[Stored data]
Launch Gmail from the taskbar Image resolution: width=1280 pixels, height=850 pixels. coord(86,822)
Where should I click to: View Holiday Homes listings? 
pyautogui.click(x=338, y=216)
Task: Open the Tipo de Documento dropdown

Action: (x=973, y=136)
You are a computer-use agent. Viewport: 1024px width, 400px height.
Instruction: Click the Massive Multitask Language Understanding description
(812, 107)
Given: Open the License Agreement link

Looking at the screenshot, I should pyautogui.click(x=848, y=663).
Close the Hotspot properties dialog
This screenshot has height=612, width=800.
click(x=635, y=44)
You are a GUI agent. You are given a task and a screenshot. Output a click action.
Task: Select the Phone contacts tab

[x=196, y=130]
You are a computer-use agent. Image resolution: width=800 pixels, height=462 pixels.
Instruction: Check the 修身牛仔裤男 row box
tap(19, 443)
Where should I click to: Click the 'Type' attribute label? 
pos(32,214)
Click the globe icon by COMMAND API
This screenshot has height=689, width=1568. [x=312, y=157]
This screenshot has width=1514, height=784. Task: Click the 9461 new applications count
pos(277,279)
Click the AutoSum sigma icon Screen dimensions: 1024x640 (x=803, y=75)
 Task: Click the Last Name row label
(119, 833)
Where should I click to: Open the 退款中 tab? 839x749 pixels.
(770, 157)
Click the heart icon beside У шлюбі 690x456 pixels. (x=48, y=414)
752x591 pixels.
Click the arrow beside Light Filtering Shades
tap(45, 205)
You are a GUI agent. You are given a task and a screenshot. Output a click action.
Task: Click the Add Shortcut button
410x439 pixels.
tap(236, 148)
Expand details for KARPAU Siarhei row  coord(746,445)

**Your task:** Whatever the number of entries above, each one is to be copied exactly.

**Answer for the task:**
Launch Gmail from the taskbar Image resolution: width=1280 pixels, height=850 pixels. coord(86,822)
Where should I click to: View Holiday Homes listings? 
pyautogui.click(x=338, y=216)
Task: Open the Tipo de Documento dropdown

Action: (x=973, y=136)
You are a computer-use agent. Viewport: 1024px width, 400px height.
Instruction: Click the Massive Multitask Language Understanding description
(812, 107)
Given: Open the License Agreement link

Looking at the screenshot, I should pyautogui.click(x=848, y=663).
Close the Hotspot properties dialog
This screenshot has height=612, width=800.
click(x=635, y=44)
You are a GUI agent. You are given a task and a screenshot. Output a click action.
Task: Select the Phone contacts tab

[x=196, y=130]
You are a computer-use agent. Image resolution: width=800 pixels, height=462 pixels.
Instruction: Check the 修身牛仔裤男 row box
tap(19, 443)
Where should I click to: Click the 'Type' attribute label? 
pos(32,214)
Click the globe icon by COMMAND API
This screenshot has height=689, width=1568. [x=312, y=157]
This screenshot has width=1514, height=784. Task: Click the 9461 new applications count
pos(277,279)
Click the AutoSum sigma icon Screen dimensions: 1024x640 (x=803, y=75)
 Task: Click the Last Name row label
(119, 833)
Where should I click to: Open the 退款中 tab? 839x749 pixels.
(770, 157)
Click the heart icon beside У шлюбі 690x456 pixels. (x=48, y=414)
752x591 pixels.
Click the arrow beside Light Filtering Shades
tap(45, 205)
You are a GUI agent. You are given a task and a screenshot. Output a click action.
Task: Click the Add Shortcut button
410x439 pixels.
tap(236, 148)
Expand details for KARPAU Siarhei row  coord(746,445)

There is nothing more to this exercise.